Top of Provided records

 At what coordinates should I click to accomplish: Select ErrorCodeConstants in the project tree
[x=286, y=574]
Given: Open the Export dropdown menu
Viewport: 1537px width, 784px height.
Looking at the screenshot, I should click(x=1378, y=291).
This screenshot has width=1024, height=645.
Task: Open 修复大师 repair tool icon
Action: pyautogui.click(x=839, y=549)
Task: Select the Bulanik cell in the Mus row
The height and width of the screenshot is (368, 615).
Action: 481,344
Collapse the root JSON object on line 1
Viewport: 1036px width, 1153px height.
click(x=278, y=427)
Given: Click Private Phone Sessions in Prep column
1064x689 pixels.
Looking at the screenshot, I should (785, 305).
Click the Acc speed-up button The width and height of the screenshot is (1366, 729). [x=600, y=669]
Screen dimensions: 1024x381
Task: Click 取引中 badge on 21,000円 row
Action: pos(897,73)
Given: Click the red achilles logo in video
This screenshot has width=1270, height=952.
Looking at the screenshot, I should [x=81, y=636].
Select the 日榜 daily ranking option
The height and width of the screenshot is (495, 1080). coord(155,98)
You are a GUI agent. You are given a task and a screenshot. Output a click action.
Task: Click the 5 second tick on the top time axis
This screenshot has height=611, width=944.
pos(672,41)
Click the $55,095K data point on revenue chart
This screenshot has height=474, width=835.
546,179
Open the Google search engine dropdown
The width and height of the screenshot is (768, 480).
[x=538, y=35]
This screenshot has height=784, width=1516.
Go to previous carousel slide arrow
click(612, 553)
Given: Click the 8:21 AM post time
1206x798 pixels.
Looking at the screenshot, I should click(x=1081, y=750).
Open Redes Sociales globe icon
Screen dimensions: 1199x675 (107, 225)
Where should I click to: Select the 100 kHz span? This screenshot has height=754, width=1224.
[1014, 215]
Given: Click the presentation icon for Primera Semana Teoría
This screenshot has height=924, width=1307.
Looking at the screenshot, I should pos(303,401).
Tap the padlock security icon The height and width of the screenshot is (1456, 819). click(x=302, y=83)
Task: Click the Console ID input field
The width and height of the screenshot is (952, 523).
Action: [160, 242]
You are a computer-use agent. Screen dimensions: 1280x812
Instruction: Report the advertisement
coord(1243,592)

Bottom of Provided records

**What is expected:**
Each line from the one containing "Given: Click the presentation" to the end of the records should be echoed exactly, and no other line.

**Exercise output:**
Given: Click the presentation icon for Primera Semana Teoría
This screenshot has height=924, width=1307.
Looking at the screenshot, I should pos(303,401).
Tap the padlock security icon The height and width of the screenshot is (1456, 819). click(x=302, y=83)
Task: Click the Console ID input field
The width and height of the screenshot is (952, 523).
Action: [160, 242]
You are a computer-use agent. Screen dimensions: 1280x812
Instruction: Report the advertisement
coord(1243,592)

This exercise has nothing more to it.